- Extract to read:
··········
Are ref cursors a good "best practice"?
Matt, February 16, 2005 - 9:07 am UTC
I have been thinking a little about this approach. Basically, I have been trying to come up with a best practice for system development. I had imagined that I might be able to design a system with a data access layer. This layer would be a set of wrappers to SQL and would return result sets. These would be called from clients (java, or whatever), but also re-used as necessary by the PL/SQL (say if there was a number crunching component). Problems taht I see are:
* By using these interfaces within PL/SQL, I am off setting code re-use and maintainability against reduced performance
* A ref cursor gets parsed on each call (although correctly setting session_cached_cursors should offset this)
Is this a fair best practice, given my understanding of the trade-offs?
Best Regards,
February 16, 2005 - 9:27 am UTC
I have a theory.
The best database programs on the planet do not contain the words "select", "insert", "update", "delete", and "merge" in them.
they contain "call" or "begin/end"
and performance is massively improved in such a system -- sure, maybe they soft parse more than they should be at least they are NOT hard parsing like mad (assuming we can get the coders to bind the calls to the stored procedures -- and even if they don't the procedures they call will do 5-10 sql's perhaps that are nicely bound so instead of hard parsing 5-10 sql's for each transaction, they only do 1 -- that is a start)
it is like instrumentation of code. People say 'but that is a performance hit, we don't want that in production'
Me -- I think the code has to be heavily instrumented before going into production, the best code in production has every other line being "debug, trace, instrumentation". And that is the only thing that lets the code run fast. You need proof for that? Ok, imagine Oracle in production with:
a) no sql_trace=true ability
b) no v$ tables -- NONE, no v$waitstat, no statspack, no v$sql, no v$sql_plan, nothing
c) no events for tracking down that spurious error that doesn't reproduce in test, nothing
You would be blind, you would have NO CHANCE of fixing or even figuring out what the problem is on such a system. Oracle is heavily instrumented -- excessively instruemented. Would the binaries run faster without this instrumentation? I say NO, resoundingly NO! Why? Because we would have no abilities to find out "what is wrong"
··········
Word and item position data
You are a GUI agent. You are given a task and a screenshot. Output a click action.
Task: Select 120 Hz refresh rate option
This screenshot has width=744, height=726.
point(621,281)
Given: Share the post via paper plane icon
··········
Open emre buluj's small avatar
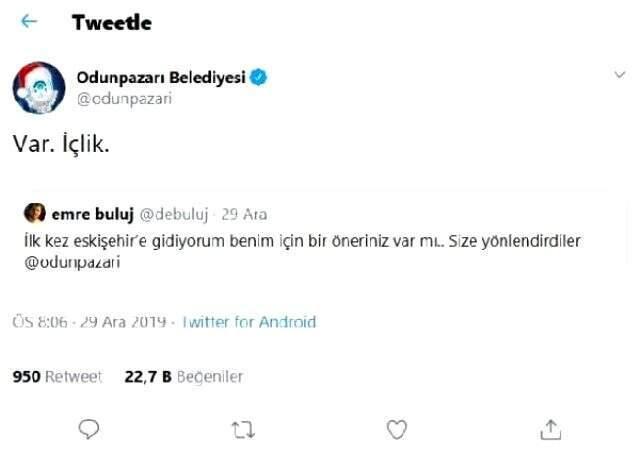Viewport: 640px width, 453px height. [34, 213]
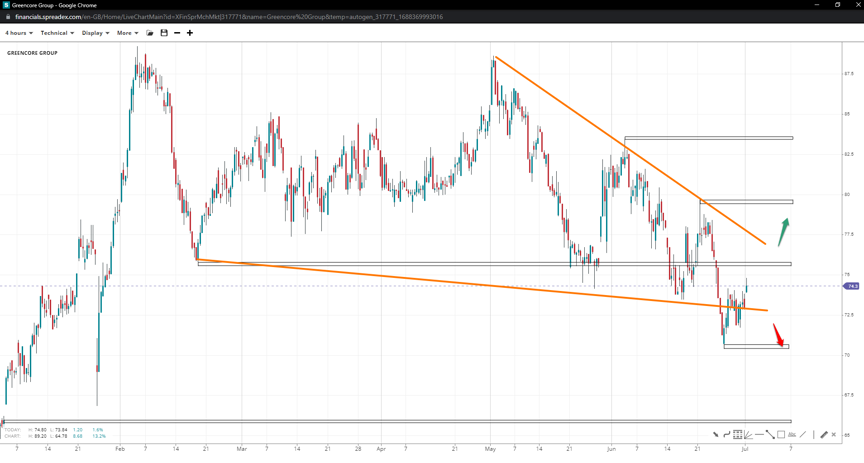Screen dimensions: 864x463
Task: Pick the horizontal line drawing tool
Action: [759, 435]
··········
- What you have to do:
Summarize the ref cursor discussion at the top of the page in two sentences.

- Output for this task:
Matt asks whether a data access layer of SQL wrappers that return result sets, called by clients and reused by PL/SQL, is a fair best practice despite reduced performance and a ref cursor being parsed on each call. The reply holds that the best database programs contain only "call" or "begin/end" rather than SQL statements, which massively improves performance by avoiding heavy hard parsing, and compares this to code instrumentation, which it says is the only thing that lets code run fast and problems be found.